Flora Poste is a smart and tidy girl who is orphaned at the age of 19. She writes to a distant branch of her family, the Starkadders of Cold Comfort Farm, asking for assistance. And because they grievously wronged her father once, in some mysterious way, they offer her hospitality to make up for it. There's rumour of a curse hanging over the farm, since nothing ever flourishes there, so Flora's older cousin Judith Starkadder wants to do what she can to alleviate their guilt.
Flora shows up, and the Starkadder clan turns out to be a mob of primitive and intense weirdos, each living their own brand of a rich and emotional inner life. Cousin Amos is a fire-and-brimstone preacher with a huge following, although he always screams at his audience that they're headed for hell. His wife Judith battles with depression and anxiety, and smashes several ornaments with her dramatic gestures. They have two grown sons. Reuben is hanging out to inherit the farm and resents anyone he imagines might pose a threat, including Flora. And Seth has the sort of earthy, animal magnetism that turns heads and makes girls swoon. Their teenage sister Elfine is a beautiful, tousled wild child, who runs around the country writing deep and meaningful poetry, and is not good for much else.
Even the farm animals are named to suit the grim tone of the place. There are the horses, Arsenic, Viper and Travail. And the beloved cows, Feckless, Graceless, Pointless and Aimless.
Flora, the natural busy-body, decides to straighten everything up with her common sense. Her motto is, 'Unless everything is tidy and pleasant and comfortable all about one, people cannot even begin to enjoy life.' Meanwhile she has to contend with the attention of her admirer, Mr Mybug, who's staying down in the village. He's a brilliant author who's busy writing a shock expose which attempts to prove that Branwell Bronte wrote all the famous novels attributed to his three sisters.
Members of the family end up with great marriages, career opportunities, new outlooks and changes of scene, all thanks to Flora's meddling. One of the happiest recipients of her reforms is the bull, Big Business. The Starkadders had kept him cooped up in the shed, and she simply lets him out to enjoy the pasture.
If the point of parodies was just to poke fun at other authors they'd be funny enough, but this one has occasional pearls of wisdom too. For example, when Seth is taken away to become a film star, the narrator remarks, 'He would never have a chance now, of becoming a nice, normal young man.

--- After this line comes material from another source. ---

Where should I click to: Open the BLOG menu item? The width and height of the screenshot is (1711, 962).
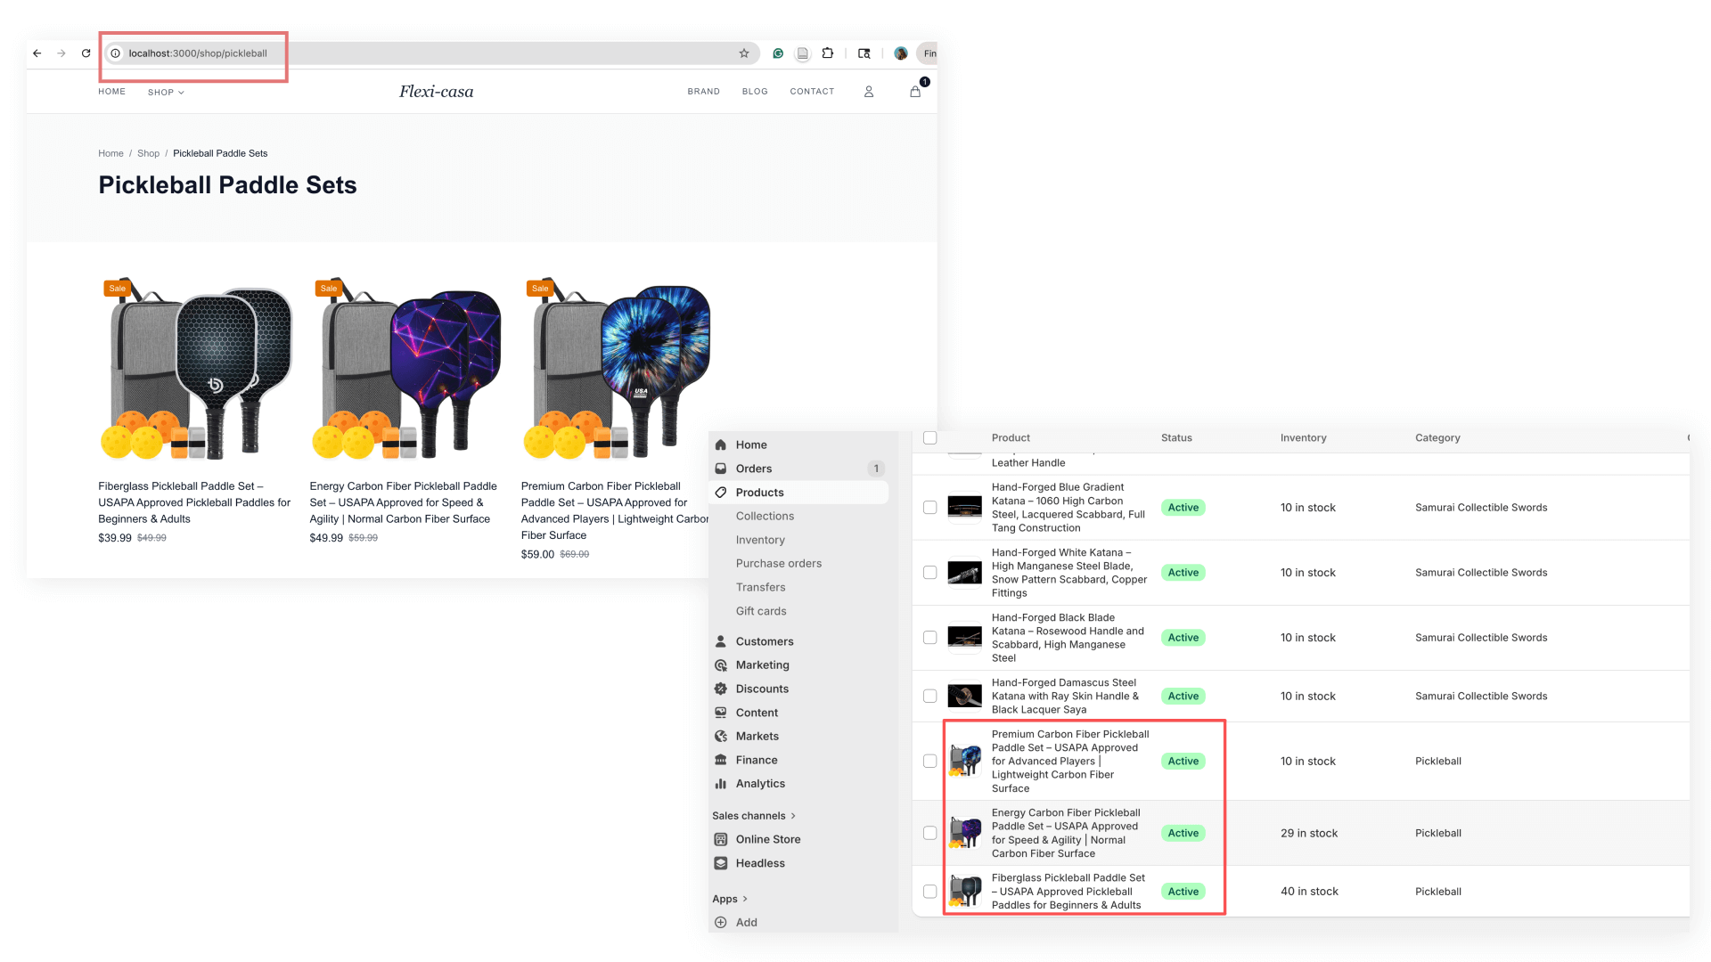[755, 91]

He would become a world famous, swollen mask.' And this was written in the early 1930's!
Keeping up such a flowery flow of nonsense, and overstretched similes and metaphors on purpose for a whole book must be even tougher work than weeding them out when they creep in accidentally. This could be used as one of those text book examples of how not to write a novel. Gibbons was doing a similar thing to what Jane Austen did with the Gothic genre in Northanger Abbey, but even more so. And fans loved it. Not her fellow authors though. Virginia Woolf wrote that she was miffed when Gibbons won the prestigious Femina Heureuse prize with her silly story.
However, the cheeky brilliance she used in Cold Comfort Farm may have backfired on Stella Gibbons. The book was such a success, it seems she wrote herself into a corner and got herself neatly typecast as an author of satire. She went on to write over 20 more books, some of which had more sober themes, but readers wouldn't look past her name on the front cover and take them seriously. To this day, Cold Comfort Farm is her only work that didn't sink into partial obscurity. The book's introduction, plus a google search, reveals that she considered it a liability in her later years. She wouldn't even mention it by name, but referred to it as, 'Hmm, Hmm-hmm, Hmm.' I can just imagine some of her targets and their offspring saying, 'Serves her right, for not being nice.'
Overall, Cold Comfort Farm was a funny, if disturbing place to visit, but I think I'll be glad to get stuck back into books with proper character development, rather than stock, cardboard cutouts and ludicrous situations. But no doubt I'll remember Cold Comfort Farm whenever other classics verge into melodrama. Which is just what Stella Gibbons must have intended.